Etats 2015 EU-Kommission rüffelt sieben Staaten wegen zu hoher Schulden

Die EU-Kommission hat sieben Mitgliedstaaten kritisiert, weil sie 2015 zu viele neue Schulden aufnehmen wollen. Sanktionen hatte Behördenchef Jean-Claude Juncker bereits vorab ausgeschlossen.
EU-Kommissionchef Juncker: Rüge für sieben Staaten

EU-Kommissionchef Juncker: Rüge für sieben Staaten

Foto: STRINGER/ REUTERS

Brüssel - Die EU-Kommission hat die Haushaltspläne von sieben Staaten der Eurozone offiziell kritisiert. Die Länder liefen Gefahr, mit ihren Etatentwürfen gegen die Regeln des Stabilitäts- und Wachstumspakts zu verstoßen, teilte die Brüsseler Behörde am Freitag mit. Betroffen sind außer Frankreich und Italien auch Belgien, Malta, Portugal, Österreich und Spanien.

Diese Länder sollen nun erst einmal mehr Zeit erhalten, um Reformen umzusetzen und ihre Haushalte in Einklang mit den Defizitkriterien zu bringen. "Wir werden Anfang März entscheiden, ob weitere Schritte notwendig sind", sagte EU-Wirtschaftskommissar Pierre Moscovici am Freitag in Brüssel. Damit drohen den Ländern vorerst keine Sanktionen.
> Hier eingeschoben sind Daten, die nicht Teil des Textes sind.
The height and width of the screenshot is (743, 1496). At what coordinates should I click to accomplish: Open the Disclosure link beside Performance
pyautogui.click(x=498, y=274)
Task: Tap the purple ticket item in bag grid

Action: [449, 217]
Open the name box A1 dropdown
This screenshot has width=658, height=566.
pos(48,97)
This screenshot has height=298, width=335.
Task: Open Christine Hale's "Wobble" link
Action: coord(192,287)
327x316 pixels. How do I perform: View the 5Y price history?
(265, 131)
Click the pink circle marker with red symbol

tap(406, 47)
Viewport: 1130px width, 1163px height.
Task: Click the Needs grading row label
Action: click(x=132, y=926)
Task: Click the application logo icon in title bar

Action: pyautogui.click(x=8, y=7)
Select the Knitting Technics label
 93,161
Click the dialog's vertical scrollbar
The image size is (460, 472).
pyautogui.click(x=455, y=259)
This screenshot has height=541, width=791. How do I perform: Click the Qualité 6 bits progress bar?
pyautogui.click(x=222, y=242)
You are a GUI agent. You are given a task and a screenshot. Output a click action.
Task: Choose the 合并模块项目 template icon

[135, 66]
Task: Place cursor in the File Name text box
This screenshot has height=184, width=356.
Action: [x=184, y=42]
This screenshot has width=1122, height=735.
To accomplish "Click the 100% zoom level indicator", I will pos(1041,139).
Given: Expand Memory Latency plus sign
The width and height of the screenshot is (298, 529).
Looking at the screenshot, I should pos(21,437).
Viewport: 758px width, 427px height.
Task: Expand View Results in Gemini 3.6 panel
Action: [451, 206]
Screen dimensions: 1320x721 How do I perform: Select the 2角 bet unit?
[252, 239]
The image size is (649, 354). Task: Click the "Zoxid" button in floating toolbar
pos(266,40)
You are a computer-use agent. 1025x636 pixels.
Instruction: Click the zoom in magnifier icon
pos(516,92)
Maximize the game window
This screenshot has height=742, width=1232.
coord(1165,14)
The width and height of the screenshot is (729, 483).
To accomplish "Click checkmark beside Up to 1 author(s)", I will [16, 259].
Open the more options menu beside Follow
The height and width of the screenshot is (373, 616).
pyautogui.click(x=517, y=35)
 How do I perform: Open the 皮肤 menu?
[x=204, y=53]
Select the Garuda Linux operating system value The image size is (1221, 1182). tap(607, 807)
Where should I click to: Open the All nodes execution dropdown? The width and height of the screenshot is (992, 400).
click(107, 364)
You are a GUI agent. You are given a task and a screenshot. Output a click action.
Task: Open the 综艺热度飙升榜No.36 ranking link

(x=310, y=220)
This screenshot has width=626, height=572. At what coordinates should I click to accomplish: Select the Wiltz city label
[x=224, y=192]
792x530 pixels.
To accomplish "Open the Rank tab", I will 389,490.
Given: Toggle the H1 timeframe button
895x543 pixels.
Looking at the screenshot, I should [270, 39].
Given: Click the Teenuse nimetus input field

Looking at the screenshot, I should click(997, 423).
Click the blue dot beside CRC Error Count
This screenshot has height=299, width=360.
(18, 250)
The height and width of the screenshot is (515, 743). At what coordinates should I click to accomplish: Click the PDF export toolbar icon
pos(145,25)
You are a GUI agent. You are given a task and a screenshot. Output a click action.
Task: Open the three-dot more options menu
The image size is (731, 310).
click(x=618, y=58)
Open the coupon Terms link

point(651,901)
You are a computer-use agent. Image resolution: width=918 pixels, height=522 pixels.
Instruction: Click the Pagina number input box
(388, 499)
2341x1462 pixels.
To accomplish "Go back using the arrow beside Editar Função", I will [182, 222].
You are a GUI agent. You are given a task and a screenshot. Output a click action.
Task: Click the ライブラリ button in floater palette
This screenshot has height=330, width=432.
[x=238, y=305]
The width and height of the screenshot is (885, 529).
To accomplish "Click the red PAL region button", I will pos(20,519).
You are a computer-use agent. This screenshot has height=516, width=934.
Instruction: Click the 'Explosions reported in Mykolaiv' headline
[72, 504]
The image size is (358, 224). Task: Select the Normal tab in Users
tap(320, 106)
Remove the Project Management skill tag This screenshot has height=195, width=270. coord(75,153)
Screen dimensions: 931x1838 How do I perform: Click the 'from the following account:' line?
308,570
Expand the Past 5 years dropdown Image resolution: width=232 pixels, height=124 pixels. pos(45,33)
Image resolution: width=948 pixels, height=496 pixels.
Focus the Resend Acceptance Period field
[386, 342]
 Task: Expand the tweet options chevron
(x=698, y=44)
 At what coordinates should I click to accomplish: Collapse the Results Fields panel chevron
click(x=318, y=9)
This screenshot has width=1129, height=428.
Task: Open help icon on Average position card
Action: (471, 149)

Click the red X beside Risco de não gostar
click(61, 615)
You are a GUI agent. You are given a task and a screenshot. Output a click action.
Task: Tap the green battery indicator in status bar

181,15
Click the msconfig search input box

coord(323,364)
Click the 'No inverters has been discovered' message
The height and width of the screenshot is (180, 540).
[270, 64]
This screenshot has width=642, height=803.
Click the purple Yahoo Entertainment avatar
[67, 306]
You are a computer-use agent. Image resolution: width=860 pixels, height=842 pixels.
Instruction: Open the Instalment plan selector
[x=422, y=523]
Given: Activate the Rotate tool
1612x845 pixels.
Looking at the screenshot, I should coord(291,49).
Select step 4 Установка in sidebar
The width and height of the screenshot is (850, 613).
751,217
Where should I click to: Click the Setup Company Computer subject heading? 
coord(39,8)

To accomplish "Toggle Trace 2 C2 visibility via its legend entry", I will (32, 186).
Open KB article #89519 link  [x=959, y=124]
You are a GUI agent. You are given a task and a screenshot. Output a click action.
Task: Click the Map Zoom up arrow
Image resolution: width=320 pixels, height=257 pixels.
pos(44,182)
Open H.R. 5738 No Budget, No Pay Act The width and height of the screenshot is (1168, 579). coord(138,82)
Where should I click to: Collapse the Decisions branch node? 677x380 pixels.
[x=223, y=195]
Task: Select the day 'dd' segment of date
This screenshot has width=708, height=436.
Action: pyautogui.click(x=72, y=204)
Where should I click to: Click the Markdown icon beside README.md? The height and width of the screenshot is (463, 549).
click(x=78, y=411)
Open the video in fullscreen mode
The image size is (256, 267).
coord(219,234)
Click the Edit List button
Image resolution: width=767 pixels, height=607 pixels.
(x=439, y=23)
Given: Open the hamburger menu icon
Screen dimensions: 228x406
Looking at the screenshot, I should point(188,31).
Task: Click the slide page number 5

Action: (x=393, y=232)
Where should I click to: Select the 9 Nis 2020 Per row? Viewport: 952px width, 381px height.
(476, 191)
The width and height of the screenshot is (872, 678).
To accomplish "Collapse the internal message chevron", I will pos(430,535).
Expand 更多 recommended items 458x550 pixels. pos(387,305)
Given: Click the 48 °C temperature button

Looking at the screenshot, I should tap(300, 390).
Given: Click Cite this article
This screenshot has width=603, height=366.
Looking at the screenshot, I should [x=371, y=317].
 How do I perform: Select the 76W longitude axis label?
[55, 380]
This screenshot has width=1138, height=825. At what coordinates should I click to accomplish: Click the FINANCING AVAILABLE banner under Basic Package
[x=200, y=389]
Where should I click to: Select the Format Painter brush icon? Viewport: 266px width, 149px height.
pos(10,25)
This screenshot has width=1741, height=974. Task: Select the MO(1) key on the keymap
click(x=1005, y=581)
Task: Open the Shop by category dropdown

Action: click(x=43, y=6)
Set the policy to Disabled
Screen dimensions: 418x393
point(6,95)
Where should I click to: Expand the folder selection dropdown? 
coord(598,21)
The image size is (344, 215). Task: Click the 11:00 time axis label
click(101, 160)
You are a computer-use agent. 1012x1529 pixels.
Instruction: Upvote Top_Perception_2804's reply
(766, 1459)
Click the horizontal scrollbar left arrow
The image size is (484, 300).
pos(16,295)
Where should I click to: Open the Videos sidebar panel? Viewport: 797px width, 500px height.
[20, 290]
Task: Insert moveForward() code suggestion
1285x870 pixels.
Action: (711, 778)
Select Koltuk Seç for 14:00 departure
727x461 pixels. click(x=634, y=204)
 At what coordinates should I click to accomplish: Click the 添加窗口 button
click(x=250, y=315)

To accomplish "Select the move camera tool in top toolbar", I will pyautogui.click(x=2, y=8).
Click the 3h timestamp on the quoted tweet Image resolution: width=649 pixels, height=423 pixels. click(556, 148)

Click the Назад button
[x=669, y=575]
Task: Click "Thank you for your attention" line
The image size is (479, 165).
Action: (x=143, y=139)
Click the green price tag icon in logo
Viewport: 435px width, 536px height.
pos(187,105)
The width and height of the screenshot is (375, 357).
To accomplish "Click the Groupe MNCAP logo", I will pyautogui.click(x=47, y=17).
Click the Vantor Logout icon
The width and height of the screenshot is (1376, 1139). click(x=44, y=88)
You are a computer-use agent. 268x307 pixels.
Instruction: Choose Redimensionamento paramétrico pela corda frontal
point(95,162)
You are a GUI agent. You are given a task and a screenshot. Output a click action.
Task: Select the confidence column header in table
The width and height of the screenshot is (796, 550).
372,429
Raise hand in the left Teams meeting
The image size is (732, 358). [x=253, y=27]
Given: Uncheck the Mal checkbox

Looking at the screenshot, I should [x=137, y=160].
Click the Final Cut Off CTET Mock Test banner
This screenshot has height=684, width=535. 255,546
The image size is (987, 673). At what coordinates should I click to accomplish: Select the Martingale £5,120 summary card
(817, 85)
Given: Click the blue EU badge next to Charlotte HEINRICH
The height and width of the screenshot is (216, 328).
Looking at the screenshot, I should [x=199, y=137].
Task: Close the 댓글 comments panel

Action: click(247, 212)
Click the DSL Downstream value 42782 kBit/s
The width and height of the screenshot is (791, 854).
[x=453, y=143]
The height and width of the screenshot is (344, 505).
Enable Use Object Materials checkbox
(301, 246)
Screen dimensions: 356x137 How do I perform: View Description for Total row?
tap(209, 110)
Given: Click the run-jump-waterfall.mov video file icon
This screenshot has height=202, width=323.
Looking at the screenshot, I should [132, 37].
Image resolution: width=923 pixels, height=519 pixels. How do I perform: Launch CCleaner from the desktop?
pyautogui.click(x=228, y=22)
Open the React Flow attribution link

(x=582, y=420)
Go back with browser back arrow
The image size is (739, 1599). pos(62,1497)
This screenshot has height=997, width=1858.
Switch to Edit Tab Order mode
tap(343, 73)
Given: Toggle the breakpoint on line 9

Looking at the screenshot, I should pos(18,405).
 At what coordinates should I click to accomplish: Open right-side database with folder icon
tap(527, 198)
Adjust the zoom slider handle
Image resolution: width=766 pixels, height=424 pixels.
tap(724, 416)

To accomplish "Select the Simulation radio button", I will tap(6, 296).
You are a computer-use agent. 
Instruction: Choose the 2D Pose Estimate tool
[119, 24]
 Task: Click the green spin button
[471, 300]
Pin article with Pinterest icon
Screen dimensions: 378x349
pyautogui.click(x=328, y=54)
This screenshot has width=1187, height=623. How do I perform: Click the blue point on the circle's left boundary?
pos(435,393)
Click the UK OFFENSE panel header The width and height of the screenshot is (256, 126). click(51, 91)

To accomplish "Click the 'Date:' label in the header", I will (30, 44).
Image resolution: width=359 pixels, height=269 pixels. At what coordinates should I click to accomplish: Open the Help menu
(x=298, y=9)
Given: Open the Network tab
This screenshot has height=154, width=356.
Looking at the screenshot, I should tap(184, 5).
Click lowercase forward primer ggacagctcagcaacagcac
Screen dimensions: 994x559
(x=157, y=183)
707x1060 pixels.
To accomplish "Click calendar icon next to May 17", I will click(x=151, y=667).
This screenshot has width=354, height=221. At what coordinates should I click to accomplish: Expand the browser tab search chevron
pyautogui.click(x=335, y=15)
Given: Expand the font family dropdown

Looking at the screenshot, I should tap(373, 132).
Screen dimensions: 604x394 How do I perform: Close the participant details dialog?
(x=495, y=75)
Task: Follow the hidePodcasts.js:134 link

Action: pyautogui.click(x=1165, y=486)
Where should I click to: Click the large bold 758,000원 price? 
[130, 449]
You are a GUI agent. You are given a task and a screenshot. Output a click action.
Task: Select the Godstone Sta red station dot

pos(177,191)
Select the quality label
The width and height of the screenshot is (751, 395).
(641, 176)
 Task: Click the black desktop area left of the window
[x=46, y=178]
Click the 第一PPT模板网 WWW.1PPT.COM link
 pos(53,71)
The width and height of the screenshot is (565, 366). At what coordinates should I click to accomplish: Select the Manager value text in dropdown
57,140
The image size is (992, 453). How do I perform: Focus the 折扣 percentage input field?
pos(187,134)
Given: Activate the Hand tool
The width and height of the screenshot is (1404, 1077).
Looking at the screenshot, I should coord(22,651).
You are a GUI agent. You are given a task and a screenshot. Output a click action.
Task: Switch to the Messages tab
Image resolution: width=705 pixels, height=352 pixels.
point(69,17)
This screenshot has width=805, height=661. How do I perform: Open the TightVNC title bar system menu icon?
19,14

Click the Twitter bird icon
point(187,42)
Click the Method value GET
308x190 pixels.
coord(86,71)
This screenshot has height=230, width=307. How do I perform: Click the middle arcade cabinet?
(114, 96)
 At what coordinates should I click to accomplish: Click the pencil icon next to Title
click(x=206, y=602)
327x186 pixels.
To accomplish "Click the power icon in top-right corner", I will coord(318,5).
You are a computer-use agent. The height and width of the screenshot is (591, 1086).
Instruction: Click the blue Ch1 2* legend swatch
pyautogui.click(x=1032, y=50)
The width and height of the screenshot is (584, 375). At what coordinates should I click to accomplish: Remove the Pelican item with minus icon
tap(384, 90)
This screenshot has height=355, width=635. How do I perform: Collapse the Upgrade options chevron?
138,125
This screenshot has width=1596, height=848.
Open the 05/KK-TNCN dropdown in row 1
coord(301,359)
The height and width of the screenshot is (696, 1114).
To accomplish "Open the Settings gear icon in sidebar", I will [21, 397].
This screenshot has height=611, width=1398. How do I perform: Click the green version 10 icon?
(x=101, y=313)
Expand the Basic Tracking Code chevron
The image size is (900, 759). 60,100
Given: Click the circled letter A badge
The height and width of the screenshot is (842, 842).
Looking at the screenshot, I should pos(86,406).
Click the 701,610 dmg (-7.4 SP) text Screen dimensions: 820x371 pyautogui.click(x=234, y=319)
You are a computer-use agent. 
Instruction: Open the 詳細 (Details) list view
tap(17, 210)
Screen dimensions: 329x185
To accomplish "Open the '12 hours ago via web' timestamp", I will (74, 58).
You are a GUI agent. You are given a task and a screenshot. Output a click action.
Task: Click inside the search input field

Dieses Mittel steht der EU-Kommission eigentlich zur Verfügung, wenn sie Haushaltsentwürfe nicht im Einklang mit den europäischen Vorgaben sieht. Dazu gehört unter anderem eine Begrenzung der jährlichen Neuverschuldung auf maximal drei Prozent der Wirtschaftsleistung. Frankreich hat angekündigt, diese Grenze erst ab dem Jahr 2017 einzuhalten.

Vier Musterschüler

EU-Kommissionschef Jean-Claude Juncker hatte den Aufschub für die Defizitsünder schon vorab in Presseinterviews angekündigt. Er habe "die Wahl getroffen, nicht zu sanktionieren" und wolle die Entscheidung über das weitere Vorgehen erst im kommenden Jahr treffen, sagte er. Moscovici, selbst Franzose, warnte die Regierungen der gerügten Länder nun aber vor Untätigkeit. Die gewonnene Zeit dürfe "nicht verloren werden". Die Kommission werde "nicht zögern, ihre Verantwortung wahrzunehmen".

Die EU-Kommission prüft die jährlichen nationalen Haushalte auf die Einhaltung der Stabilitätskriterien. Mit Frankreich und Italien gab es zuletzt heftigen Streit über die Ausrichtung der Haushalts- und Wirtschaftspolitik. Insbesondere Deutschland fordert rasche Reformen zur Senkung der Defizite. Bundesfinanzminister Wolfgang Schäuble reagierte auf die jüngsten Interviewäußerungen Junckers denn auch mit einem Appell, die europäischen Regeln einzuhalten - gestand aber zu, dass dies andere Länder "im Rahmen ihrer Möglichkeiten" tun sollten.

Deutschland gehört mit vier weiteren Ländern - Irland, Luxemburg, den Niederlanden und der Slowakei - zu den Eurostaaten, bei denen die EU-Kommission keine Probleme im Haushalt sieht. Weitgehend zufrieden ist die Brüsseler Behörde mit Estland, Lettland, Slowenien und Finnland. Griechenland und Zypern wurden in diesem Verfahren nicht bewertet, da sich beide Länder wegen der Finanzkrise noch in Hilfsprogrammen befinden.